Network Certification Body Limited
- Company type: Private limited company
- Industry: UK Notified Bodies, Conformity assessment, Rail Transport
- Founded: 2012
- Headquarters: Milton Keynes, Buckinghamshire, United Kingdom
- Key people: Sam Brunker (Managing Director) Mark Thickbroom (Finance and Commercial Director)
- Services: Conformity assessment
- Number of employees: 56 (May 2020)
- Website: net-cert.co.uk

= Network Rail Certification Body =

Network Rail Certification Body Limited (commonly known as Network Certification Body or NCB) is a private limited company providing conformity assessment and consulting services to the rail industry. The company is headquartered in Milton Keynes, United Kingdom and was founded in 2012 as a subsidiary of Network Rail.

== History ==

Established in April 2012, NCB was formed to provide conformity assessment services to the rail industry. The organisation has extensive long-standing experience of working alongside rail industry projects from wagon alterations through to piecemeal infrastructure upgrades to new pieces of rail infrastructure such as High Speed 1. Shortly after its creation, three Network Rail teams were transferred to MCB, consisting of an existing UKAS accredited Notified Body and Rail Safety and Standards Board accredited vehicle acceptance body, an infrastructure conformance team delivering independent competent person safety verification under the Railways and Other Guided Transport Systems (Safety) Regulations 2006 (ROGS), and a private wagons registration agreement team providing support to owners and operators of private wagons for use on the railway.

While NCB is a wholly owned subsidiary of Network Rail Infrastructure Ltd, it is intentionally operated as an independent agency of its parent organization as to avoid any conflict of interests occurring. This independence is routinely reviewed by external auditors. NCB offers its services to any organization carrying out works on railway infrastructure and vehicles that need to comply with UK rail safety legislation.

In 2021, NCB was reportedly achieving a turnover of just under £7 million per annum. At the time, the organisation was reportedly focused on, in addition to performing its traditional activities on behalf of Network Rail, increasing its third party financed portfolio both within Britain and internationally.

== Corporate leadership ==

James Collinson was appointed Director, NCB in April 2012 having been involved in establishing the new company. In December 2013 he became managing director on the appointment of Mark Thickbroom to the new role of Finance and Commercial Director for NCB.
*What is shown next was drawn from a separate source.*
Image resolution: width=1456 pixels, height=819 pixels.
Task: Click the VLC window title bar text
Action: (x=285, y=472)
=== Board of directors ===

As of June 2021, the current NCB board members are:

- Neil Hannah, Chairman
- Sam Brunker, Managing Director
- Mark Thickbroom, Finance and Commercial Director
- Sally Rose, Shareholders Representative
- George Bearfield, Non-executive Director

== Projects and undertakings ==
Shortly following its creation, NCB became involved in various domestic railway projects. One was the Thameslink Programme, for which NCB has provided safety verification and Assessment Body services. Separately, as part of the Northern Hub project, specifically Phase 1 of the North West Electrification was for the Manchester to West Coast Main Line and Newton-le-Willows electrification scheme, NCB was selected as the Notified Body (NoBo), Designated Body (DeBo) and to provide safety verification. The organisation has also been overseeing the deployment of the European Rail Traffic Management System (ERTMS) at several locations in the UK, such as the East Coast Main Line. NCB has also been involved in the authorisation of automatic train operation (ATO) deployments. During March 2018, it was announced that, in partnership with Certifer SA, NCB has been awarded a ten year contract, valued at £20 million, to provide independent assessment services for High Speed 2, specifically the design and construction of Phase 1 and Phase 2a.
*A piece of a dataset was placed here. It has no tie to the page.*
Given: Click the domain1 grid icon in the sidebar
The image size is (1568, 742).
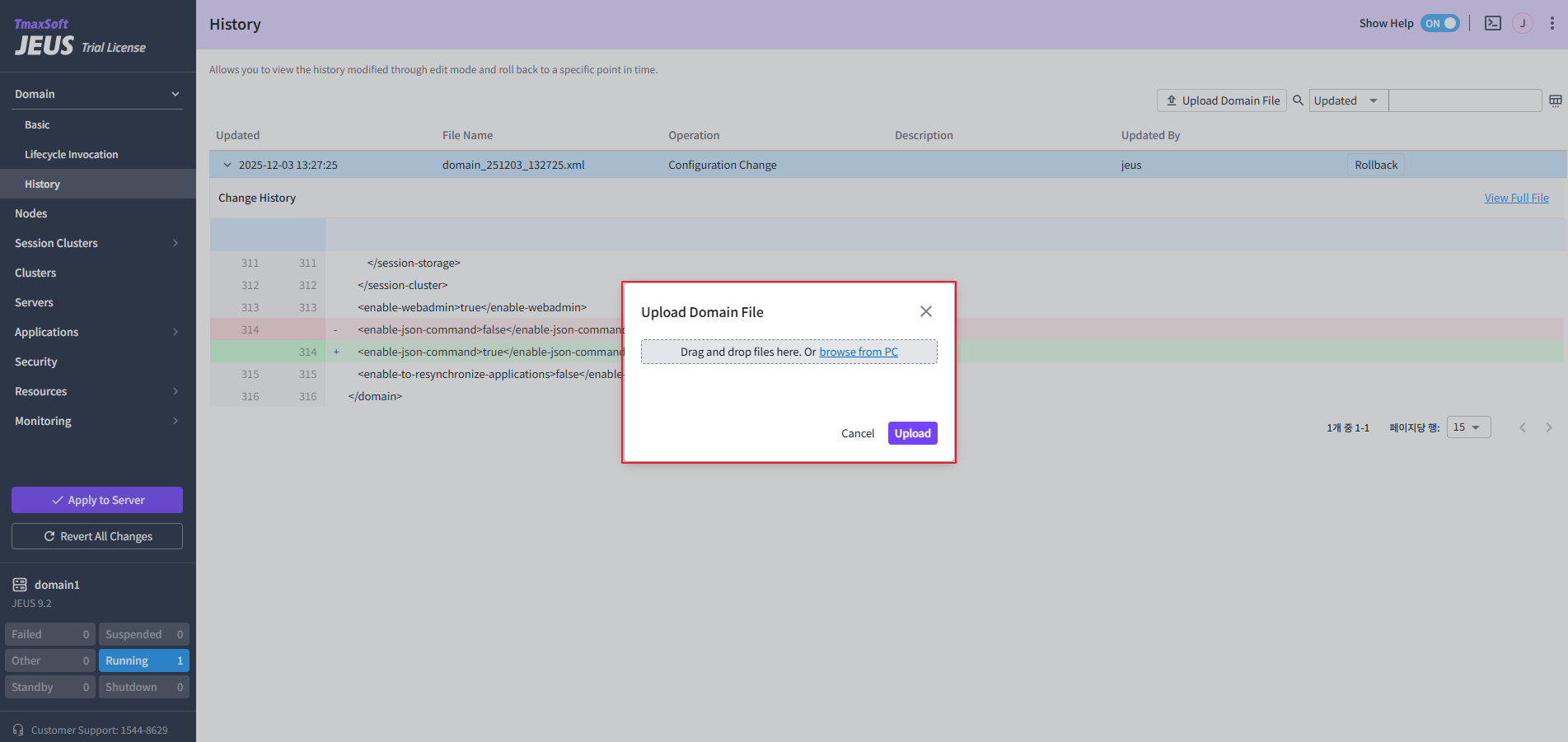Looking at the screenshot, I should pyautogui.click(x=20, y=584).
NCB has undertaken the assessment and approval of several different forms of rolling stock, from passenger multiple units to infrastructure maintenance vehicles. During the 2010s, to better accommodate changes to both regulations and standards pertaining to the assessment of rail vehicles, certification practices that had traditionally involved acceptance being performed by an accredited Vehicle Acceptance Body (VAB) have slowly shifted towards this role being undertaken by accredited Notified Bodies, such as NCB, instead.

NCB has also been involved in various international projects. During July 2020, it was announced that, following a competitive tender process, the partnership of NCB and Certifer SA had awarded a long-term contract to provide Notified Body services to the Rail Baltica project, ensuring all infrastructure involved has full conformity with the European Technical Specifications for Interoperability (TSI).